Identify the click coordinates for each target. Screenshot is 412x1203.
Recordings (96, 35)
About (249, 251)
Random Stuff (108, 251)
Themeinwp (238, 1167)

---

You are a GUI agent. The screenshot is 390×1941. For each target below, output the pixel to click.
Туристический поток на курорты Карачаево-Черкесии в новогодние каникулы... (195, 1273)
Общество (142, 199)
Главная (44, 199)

* * *

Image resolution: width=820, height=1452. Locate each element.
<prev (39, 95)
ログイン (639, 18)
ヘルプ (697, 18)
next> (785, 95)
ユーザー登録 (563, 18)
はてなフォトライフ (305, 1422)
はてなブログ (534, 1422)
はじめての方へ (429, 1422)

__What is expected__:
In your answer, include only the lines above starting at the line that holds "You are a GUI" and ending at the line that holds "Главная (44, 199)", copied exactly.

__Result__:
You are a GUI agent. The screenshot is 390×1941. For each target below, output the pixel to click.
Туристический поток на курорты Карачаево-Черкесии в новогодние каникулы... (195, 1273)
Общество (142, 199)
Главная (44, 199)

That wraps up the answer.